Kurier’de, “ Brüksel’den Mısır’a 2027 yılına kadar beş milyar avrosu makro-finansal yardım olmak üzere toplam 7,4 milyar avro aktarılacak Bir milyar avro yıl sonuna kadar, kalan dört milyar avro ise taksitler halinde ödenecek. Geri kalanı ise hibe ve yatırım şeklinde olacak. Bu miktarın mali krizle sarsılan Mısır’ı daha istikrarlı ve güvenli hale getirmesi amaçlanıyor.“ detay  haberi dikkat çekti.

Mısır’da altı milyona yakın mülteci olduğu tahmin ediliyor

Anlaşma karşılığında El Sisi’nin Afrika’dan AB’ye yasadışı göçü durdurmak için elinden gelen her şeyi yapması bekleniyor. Mısır’ın yaklaşık altı milyon Afrikalı mülteciye ev sahipliği yaptığı tahmin ediliyor. Bu mülteciler çoğunlukla Sudan, Etiyopya ve Eritre’den geliyor. Mısırlılar da siyasi ve ekonomik sorunlar nedeniyle anavatanlarını terk ediyor: Federal Başbakanlığa göre, 2023 yılında İtalya’ya gelen en büyük ikinci sığınmacı grubu onlardı.

Ancak şu anda bile bu insanların nadiren Mısır üzerinden Avrupa’ya geldiği, çoğunlukla Libya’nın doğusuna seyahat ettiği ve ardından kıyıdaki tehlikeli kaçakçı teknelerinden birine bindiği biliniyor.

Sahel boyunca iltica rotaları

Peki AB Mısır’dan tam olarak ne bekliyor?

El Sisi Pazar günü vaat edilen parayı tam olarak nasıl kullanacak? 200 milyon avro – bu büyük meblağın sadece küçük bir kısmı – özellikle göç alanına yönelik. Bu para sınır korumasını güçlendirmek ve ülkedeki mültecilerin ihtiyaçlarını karşılamak için kullanılacak.

Yasal göç kanalları da anlaşmanın bir noktası. Diğer pek çok ülkede olduğu gibi Mısır da AB’de eksikliği hissedilen daha fazla kalifiye işgücü istiyor. Bu amaçla hazırlık ve eğitim kurslarının teşvik edilmesi hedefleniyor.

Bununla birlikte, ödemeler Kahire ile siyasi ve ekonomik ilişkileri geliştirmeyi de amaçlıyor. Örneğin anlaşma, Mısır cumhurbaşkanları ile AB Komisyonu ve AB Parlamentosu başkanları arasında her iki yılda bir zirve toplantısı yapılmasını öngörüyor.
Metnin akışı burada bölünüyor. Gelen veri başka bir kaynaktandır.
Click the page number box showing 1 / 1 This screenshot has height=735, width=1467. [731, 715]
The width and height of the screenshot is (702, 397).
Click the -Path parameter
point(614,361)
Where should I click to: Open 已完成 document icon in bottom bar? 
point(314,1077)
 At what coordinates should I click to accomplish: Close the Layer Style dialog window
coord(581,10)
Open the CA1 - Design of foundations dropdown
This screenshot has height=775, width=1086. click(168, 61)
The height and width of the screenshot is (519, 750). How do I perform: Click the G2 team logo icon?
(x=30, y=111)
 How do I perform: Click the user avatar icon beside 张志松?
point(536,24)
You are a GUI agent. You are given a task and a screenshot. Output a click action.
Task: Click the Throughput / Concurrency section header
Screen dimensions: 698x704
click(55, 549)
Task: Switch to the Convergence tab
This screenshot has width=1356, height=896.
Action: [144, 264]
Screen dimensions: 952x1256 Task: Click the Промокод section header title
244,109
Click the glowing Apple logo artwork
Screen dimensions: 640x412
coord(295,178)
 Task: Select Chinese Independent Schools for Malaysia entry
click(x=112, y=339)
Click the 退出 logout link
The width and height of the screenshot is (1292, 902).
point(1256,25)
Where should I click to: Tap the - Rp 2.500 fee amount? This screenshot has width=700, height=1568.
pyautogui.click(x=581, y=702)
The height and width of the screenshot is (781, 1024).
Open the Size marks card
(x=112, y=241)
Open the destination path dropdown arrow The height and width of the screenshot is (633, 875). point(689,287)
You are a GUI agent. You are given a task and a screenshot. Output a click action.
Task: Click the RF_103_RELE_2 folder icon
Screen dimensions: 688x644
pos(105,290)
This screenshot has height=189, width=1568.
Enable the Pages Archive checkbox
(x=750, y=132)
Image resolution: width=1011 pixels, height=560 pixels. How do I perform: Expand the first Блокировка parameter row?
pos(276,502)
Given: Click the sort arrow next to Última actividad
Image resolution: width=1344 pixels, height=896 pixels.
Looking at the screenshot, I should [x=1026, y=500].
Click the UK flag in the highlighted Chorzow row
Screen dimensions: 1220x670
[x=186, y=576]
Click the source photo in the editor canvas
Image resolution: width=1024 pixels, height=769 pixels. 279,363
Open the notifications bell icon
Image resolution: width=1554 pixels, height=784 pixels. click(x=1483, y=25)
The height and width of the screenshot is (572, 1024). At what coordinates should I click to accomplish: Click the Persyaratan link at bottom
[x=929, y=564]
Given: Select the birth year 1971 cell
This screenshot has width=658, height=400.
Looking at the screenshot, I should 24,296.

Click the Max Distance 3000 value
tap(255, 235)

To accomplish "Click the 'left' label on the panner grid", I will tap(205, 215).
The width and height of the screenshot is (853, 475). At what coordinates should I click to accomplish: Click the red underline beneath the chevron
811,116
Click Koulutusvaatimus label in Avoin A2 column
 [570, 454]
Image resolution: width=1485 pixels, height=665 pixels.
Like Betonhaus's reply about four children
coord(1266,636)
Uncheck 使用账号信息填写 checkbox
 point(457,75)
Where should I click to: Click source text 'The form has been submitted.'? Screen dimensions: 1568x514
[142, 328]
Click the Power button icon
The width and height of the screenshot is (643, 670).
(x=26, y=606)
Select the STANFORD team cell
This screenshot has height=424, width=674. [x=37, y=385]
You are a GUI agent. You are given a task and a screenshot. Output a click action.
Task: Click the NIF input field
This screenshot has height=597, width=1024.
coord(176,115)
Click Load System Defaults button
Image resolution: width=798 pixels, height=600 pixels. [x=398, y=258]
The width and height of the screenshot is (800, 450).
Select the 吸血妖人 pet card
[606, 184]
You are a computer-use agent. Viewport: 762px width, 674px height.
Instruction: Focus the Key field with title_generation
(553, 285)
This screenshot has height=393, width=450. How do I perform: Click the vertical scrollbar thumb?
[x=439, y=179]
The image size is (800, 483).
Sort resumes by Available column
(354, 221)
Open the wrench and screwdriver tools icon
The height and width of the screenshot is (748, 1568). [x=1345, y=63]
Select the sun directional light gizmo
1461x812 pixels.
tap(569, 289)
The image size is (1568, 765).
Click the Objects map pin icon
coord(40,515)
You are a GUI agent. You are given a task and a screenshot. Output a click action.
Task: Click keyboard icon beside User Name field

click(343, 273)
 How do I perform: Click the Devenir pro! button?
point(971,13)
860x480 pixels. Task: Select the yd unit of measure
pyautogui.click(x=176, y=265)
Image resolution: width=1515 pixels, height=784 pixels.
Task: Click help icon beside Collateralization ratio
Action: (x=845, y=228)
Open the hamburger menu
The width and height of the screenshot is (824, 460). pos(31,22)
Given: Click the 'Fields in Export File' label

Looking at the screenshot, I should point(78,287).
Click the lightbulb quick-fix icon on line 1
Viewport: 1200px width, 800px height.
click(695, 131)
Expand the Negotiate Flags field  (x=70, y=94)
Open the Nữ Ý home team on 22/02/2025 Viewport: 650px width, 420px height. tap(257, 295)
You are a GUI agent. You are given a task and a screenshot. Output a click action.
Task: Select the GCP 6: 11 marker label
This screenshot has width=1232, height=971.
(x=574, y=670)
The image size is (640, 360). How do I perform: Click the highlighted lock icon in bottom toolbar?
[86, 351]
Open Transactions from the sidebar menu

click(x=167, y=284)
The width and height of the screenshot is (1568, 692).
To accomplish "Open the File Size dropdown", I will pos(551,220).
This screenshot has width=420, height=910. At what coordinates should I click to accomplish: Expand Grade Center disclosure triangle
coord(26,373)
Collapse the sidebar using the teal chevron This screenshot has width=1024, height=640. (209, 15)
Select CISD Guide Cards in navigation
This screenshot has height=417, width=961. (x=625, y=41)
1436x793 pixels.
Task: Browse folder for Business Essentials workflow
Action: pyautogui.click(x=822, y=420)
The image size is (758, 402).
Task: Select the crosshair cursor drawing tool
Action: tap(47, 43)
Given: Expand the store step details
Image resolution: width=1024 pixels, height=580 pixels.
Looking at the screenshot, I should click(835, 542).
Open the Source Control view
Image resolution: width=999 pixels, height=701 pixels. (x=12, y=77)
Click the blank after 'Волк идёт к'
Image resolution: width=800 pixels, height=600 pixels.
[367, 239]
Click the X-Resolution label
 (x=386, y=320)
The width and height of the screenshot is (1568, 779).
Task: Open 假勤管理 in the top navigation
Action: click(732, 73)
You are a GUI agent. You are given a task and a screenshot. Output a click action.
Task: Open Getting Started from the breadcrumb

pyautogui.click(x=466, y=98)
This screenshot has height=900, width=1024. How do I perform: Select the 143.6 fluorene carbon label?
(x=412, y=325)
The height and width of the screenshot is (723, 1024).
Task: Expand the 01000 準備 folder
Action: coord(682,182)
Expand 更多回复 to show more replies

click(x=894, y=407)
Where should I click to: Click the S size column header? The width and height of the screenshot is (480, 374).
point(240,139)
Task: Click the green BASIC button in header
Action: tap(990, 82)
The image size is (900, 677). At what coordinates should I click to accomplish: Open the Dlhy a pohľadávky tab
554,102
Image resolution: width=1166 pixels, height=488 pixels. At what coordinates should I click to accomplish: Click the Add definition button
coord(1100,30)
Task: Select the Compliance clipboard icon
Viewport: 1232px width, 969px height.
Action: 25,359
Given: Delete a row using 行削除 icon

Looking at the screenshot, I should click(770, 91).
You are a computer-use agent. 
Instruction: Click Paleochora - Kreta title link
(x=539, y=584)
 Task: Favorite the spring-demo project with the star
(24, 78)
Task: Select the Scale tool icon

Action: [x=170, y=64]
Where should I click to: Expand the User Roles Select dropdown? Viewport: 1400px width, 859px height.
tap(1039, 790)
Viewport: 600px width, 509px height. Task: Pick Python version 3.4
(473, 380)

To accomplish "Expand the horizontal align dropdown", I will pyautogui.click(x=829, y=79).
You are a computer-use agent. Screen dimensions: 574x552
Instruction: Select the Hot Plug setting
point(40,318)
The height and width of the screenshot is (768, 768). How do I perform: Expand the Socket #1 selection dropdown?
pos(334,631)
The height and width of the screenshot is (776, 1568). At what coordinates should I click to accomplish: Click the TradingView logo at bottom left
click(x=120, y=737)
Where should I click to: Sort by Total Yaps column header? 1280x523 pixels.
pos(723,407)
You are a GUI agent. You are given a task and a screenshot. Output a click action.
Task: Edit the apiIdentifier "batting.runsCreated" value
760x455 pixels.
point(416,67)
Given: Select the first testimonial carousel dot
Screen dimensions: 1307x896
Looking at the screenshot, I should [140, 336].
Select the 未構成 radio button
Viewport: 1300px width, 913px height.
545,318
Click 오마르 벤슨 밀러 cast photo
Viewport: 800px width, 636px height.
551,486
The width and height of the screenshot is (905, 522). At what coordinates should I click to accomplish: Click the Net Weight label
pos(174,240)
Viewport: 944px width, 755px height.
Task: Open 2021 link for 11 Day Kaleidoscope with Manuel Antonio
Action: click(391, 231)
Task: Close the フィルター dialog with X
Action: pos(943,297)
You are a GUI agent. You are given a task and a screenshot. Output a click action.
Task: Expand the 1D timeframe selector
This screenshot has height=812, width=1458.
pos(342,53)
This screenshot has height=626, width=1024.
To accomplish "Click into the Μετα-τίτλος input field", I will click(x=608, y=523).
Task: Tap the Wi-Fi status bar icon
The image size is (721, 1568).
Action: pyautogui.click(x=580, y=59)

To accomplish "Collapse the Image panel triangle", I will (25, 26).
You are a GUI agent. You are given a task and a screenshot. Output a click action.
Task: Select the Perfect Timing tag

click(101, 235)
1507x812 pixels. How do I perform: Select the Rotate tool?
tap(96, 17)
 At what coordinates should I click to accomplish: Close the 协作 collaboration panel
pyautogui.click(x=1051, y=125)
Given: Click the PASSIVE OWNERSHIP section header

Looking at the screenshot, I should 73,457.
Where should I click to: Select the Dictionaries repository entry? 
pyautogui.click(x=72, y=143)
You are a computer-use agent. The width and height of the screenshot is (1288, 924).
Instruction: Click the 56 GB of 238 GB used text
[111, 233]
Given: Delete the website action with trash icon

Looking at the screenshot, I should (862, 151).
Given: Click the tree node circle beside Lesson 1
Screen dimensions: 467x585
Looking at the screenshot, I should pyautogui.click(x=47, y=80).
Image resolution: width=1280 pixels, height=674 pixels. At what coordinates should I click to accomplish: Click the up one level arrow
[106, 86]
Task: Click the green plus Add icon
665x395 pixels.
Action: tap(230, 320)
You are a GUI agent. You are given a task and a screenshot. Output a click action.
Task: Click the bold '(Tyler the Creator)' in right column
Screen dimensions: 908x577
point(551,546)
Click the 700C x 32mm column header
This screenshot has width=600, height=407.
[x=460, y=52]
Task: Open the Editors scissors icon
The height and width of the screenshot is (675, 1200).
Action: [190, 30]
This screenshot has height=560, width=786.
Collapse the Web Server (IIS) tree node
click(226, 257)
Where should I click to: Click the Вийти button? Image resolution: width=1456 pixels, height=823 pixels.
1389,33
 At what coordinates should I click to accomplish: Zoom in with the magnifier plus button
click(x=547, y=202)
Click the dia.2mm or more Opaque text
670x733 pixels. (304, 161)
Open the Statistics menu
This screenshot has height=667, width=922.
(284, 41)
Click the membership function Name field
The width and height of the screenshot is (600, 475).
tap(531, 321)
Ayrıca Mısır’ın öncü olmak istediği yenilenebilir enerjiler konusunda, yeşil hidrojen ana anahtar kelimelerden biri olmak üzere, birlikte daha yakın çalışılması planlanıyor.

Kahire, Brüksel’de güvenilir bir ortak olarak algılanıyor, çünkü kıyılarından Avrupa’ya neredeyse hiç göçmen gelmiyor. Ancak 110 milyon nüfuslu bu ülkeye odaklanılması, öncelikle Avrupa’nın bu ülkede daha fazla istikrarsızlık ve dolayısıyla daha fazla göçmen korkusuyla açıklanabilir. Zira Mısır’ın ekonomik durumu, Ukrayna’daki çatışmalar (tahıl fiyatlarının artması), Sudan ve El Sisi’nin Mısır sınırını mültecilere kapalı tuttuğu Gazze Şeridi nedeniyle daha da kötüleşme tehdidi taşıyor.

Nehammer: „Tabuları yıkmak zorundayız“

Anlaşmayı 2023 yılında Kahire’ye yaptığı bir ziyaret sırasında başlatan Avusturya Başbakanı Karl Nehammer, anlaşmayı „umut verici“ olarak değerlendirdi. AB’nin sık sık ve uzun bir süre boyunca “üstten” hareket etme hatasına düştüğünü söyleyen Nehammer, bunun yerine, Mısır anlaşmasında olduğu gibi, „her iki taraf için de karlı olan anlaşmalara” ihtiyaç olduğuna dikkat çekti.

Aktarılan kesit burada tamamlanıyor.